Fevers, TRPV channels, and birth defects

Cardiac and craniofacial birth defects are common, but many cannot be attributed to specific mutations. An environmental trigger associated with these birth defects is fever during the first trimester. Using chick or zebrafish embryos, Hutson et al. found that hyperthermia activated temperature-sensitive TRPV1 and TRPV4 ion channels in neural crest cells, which give rise to the tissues affected by the birth defects. The authors developed a noninvasive method of transiently activating TRPV1 or TRPV4 in neural crest cells in chick embryos to mimic fever-induced stimulation of these channels. TRPV1 or TRPV4 activation resulted in cardiac and craniofacial birth defects similar to those induced by fever. These results suggest that preventing TRPV1 and TRPV4 activation during first trimester febrile episodes may reduce the incidence of common forms of birth defects.

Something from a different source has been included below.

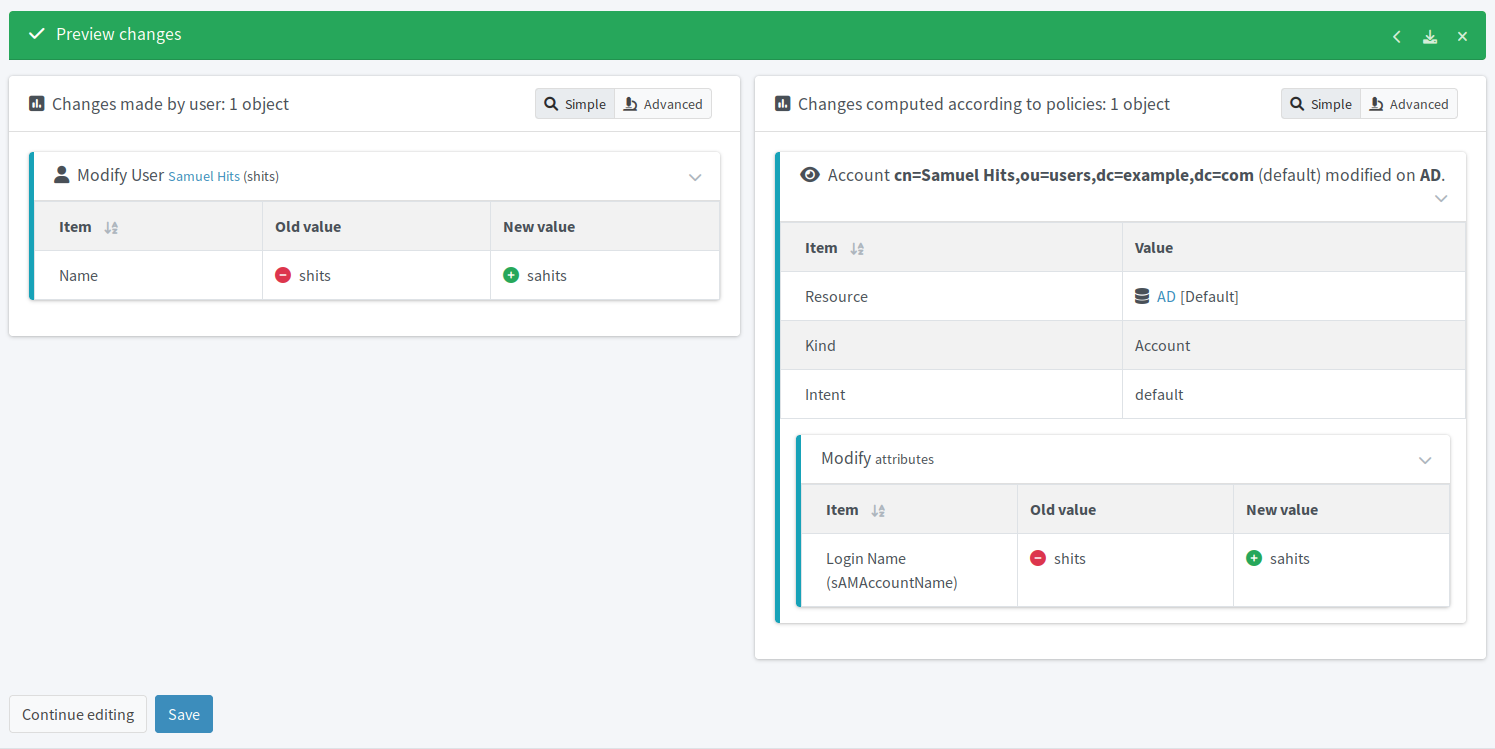Click the eye icon on the Account change header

Birth defects of the heart and face are common, and most have no known genetic cause, suggesting a role for environmental factors. Maternal fever during the first trimester is an environmental risk factor linked to these defects. Neural crest cells are precursor populations essential to the development of both at-risk tissues. We report that two heat-activated transient receptor potential (TRP) ion channels, TRPV1 and TRPV4, were present in neural crest cells during critical windows of heart and face development. TRPV1 antagonists protected against the development of hyperthermia-induced defects in chick embryos. Treatment with chemical agonists of TRPV1 or TRPV4 replicated hyperthermia-induced birth defects in chick and zebrafish embryos. To test whether transient TRPV channel permeability in neural crest cells was sufficient to induce these defects, we engineered iron-binding modifications to TRPV1 and TRPV4 that enabled remote and noninvasive activation of these channels in specific cellular locations and at specific developmental times in chick embryos with radio-frequency electromagnetic fields. Transient stimulation of radio frequency–controlled TRP channels in neural crest cells replicated fever-associated defects in developing chick embryos. Our data provide a previously undescribed mechanism for congenital defects, whereby hyperthermia activates ion channels that negatively affect fetal development.